» Problem requirements
Set down the material exactly as given, please, from its first line through the line that includes "Given: Open HWiNFO sensor settings gear icon".

» The data
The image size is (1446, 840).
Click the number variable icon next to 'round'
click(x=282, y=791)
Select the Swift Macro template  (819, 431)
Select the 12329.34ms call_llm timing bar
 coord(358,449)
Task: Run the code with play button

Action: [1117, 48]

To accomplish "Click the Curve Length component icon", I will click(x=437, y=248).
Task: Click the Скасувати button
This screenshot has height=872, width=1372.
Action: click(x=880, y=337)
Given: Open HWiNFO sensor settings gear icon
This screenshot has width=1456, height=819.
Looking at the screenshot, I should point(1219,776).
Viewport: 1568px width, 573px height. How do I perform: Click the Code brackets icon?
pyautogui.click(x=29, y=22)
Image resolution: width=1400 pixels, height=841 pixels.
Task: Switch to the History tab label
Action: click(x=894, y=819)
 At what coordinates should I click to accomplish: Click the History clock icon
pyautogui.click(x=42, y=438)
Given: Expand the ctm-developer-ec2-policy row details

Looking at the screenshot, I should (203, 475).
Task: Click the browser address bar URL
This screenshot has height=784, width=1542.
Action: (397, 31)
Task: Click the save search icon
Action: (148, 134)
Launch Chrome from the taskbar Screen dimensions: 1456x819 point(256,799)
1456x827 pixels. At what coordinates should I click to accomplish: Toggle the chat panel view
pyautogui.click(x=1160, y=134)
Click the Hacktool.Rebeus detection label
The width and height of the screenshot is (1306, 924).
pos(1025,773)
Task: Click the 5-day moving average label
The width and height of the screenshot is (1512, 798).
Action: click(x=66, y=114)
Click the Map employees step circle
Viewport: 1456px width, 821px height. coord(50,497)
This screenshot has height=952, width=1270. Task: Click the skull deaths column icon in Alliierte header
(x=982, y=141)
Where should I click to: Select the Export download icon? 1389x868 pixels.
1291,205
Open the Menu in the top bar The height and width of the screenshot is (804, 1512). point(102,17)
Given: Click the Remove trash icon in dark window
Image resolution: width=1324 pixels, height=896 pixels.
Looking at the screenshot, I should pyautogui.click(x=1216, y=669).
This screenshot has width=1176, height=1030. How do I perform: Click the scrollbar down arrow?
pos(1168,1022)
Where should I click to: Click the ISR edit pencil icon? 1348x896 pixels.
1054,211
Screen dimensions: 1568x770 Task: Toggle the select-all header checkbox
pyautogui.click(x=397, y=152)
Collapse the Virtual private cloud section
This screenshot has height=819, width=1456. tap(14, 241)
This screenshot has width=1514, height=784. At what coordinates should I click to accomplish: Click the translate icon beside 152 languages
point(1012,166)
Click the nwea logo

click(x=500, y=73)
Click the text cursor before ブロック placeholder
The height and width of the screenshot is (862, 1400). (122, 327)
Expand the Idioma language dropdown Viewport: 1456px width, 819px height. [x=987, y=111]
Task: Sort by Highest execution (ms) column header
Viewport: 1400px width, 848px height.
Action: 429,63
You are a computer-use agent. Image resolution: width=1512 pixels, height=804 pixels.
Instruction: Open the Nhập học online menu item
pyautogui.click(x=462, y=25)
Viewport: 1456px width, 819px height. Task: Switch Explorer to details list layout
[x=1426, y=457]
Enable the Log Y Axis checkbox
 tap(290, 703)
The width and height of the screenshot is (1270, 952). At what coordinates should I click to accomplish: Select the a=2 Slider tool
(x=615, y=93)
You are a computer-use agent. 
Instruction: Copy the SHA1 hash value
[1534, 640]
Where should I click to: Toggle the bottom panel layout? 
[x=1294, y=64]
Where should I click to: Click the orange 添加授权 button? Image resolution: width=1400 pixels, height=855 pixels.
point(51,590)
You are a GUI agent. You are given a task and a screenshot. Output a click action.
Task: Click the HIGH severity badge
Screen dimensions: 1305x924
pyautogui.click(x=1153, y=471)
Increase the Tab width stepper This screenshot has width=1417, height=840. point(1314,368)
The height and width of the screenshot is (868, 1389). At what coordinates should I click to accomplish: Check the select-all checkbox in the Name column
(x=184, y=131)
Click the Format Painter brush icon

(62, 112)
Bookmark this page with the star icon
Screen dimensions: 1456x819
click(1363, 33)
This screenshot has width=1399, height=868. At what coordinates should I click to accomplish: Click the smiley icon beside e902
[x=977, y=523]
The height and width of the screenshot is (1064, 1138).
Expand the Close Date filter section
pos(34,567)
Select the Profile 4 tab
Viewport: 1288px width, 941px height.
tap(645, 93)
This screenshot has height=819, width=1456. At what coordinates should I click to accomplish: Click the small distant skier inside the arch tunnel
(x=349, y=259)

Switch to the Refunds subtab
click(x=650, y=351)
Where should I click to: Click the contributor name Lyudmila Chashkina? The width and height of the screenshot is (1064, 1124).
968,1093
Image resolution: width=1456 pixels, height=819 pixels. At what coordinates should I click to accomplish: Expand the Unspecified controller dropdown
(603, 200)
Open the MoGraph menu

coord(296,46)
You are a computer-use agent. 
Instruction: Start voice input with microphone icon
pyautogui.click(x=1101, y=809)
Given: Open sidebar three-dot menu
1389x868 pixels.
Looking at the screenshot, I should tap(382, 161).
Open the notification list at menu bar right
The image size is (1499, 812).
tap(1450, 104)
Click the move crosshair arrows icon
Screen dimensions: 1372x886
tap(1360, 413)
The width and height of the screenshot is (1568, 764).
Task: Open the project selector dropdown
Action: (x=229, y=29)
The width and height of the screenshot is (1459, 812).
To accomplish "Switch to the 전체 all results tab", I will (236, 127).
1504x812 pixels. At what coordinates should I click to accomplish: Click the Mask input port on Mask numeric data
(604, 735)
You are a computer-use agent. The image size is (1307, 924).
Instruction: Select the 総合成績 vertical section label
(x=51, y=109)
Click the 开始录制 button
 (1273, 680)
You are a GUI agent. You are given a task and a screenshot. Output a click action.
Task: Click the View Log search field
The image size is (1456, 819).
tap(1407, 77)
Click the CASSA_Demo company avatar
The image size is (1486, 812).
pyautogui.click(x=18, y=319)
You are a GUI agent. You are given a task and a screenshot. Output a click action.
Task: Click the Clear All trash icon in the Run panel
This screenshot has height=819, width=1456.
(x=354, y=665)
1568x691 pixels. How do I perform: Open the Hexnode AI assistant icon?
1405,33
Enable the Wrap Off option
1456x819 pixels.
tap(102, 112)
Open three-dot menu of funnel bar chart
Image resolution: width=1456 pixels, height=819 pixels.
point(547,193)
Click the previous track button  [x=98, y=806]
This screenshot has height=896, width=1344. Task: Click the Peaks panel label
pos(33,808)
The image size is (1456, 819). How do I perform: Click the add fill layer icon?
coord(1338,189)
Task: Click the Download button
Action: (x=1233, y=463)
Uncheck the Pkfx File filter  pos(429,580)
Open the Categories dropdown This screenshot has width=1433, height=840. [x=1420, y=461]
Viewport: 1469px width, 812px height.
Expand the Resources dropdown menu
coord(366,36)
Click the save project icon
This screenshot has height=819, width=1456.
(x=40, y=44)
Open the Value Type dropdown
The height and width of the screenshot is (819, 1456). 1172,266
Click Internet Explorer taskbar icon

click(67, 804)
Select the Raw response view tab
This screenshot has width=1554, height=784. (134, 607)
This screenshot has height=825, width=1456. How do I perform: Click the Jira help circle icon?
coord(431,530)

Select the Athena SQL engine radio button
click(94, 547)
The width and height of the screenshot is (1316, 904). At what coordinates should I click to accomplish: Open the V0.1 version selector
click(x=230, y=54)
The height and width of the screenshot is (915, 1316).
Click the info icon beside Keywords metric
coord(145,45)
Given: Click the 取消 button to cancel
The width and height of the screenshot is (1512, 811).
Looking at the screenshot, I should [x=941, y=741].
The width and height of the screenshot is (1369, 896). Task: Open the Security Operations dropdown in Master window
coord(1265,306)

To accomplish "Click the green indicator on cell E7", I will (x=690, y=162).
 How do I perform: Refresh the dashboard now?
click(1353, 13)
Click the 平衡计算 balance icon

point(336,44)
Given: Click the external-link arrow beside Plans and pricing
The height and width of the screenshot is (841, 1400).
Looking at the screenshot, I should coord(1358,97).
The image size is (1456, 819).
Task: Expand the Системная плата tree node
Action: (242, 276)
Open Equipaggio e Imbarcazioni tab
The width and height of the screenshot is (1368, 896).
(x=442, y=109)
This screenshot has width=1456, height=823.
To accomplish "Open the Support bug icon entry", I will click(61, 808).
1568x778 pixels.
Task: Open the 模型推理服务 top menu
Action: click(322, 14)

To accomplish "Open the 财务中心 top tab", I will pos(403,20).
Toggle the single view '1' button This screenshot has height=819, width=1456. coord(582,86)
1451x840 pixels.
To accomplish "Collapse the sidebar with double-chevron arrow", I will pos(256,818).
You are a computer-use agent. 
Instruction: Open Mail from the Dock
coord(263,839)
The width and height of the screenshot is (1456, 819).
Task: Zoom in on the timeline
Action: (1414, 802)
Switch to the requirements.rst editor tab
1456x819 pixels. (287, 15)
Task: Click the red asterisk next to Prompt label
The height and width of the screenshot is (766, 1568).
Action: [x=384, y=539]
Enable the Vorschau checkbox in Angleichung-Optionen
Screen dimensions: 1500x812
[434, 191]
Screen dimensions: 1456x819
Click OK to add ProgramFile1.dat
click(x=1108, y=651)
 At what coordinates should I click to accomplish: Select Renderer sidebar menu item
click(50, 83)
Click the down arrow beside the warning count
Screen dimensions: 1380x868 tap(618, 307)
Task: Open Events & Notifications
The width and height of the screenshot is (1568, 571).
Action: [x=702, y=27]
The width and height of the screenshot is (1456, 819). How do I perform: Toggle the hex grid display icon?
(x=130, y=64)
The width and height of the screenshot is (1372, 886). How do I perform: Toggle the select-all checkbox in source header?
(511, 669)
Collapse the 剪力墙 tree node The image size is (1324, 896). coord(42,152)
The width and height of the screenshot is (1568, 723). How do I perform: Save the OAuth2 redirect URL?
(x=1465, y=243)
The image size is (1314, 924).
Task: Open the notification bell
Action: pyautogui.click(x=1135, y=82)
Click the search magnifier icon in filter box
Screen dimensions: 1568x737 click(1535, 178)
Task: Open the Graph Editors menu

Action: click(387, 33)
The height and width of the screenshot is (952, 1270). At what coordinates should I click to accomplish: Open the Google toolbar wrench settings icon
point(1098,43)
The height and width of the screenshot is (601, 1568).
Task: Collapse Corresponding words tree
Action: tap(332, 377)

» Exercise answer
The image size is (1446, 840).
Click the number variable icon next to 'round'
click(x=282, y=791)
Select the Swift Macro template  (819, 431)
Select the 12329.34ms call_llm timing bar
 coord(358,449)
Task: Run the code with play button

Action: [1117, 48]

To accomplish "Click the Curve Length component icon", I will click(x=437, y=248).
Task: Click the Скасувати button
This screenshot has height=872, width=1372.
Action: click(x=880, y=337)
Given: Open HWiNFO sensor settings gear icon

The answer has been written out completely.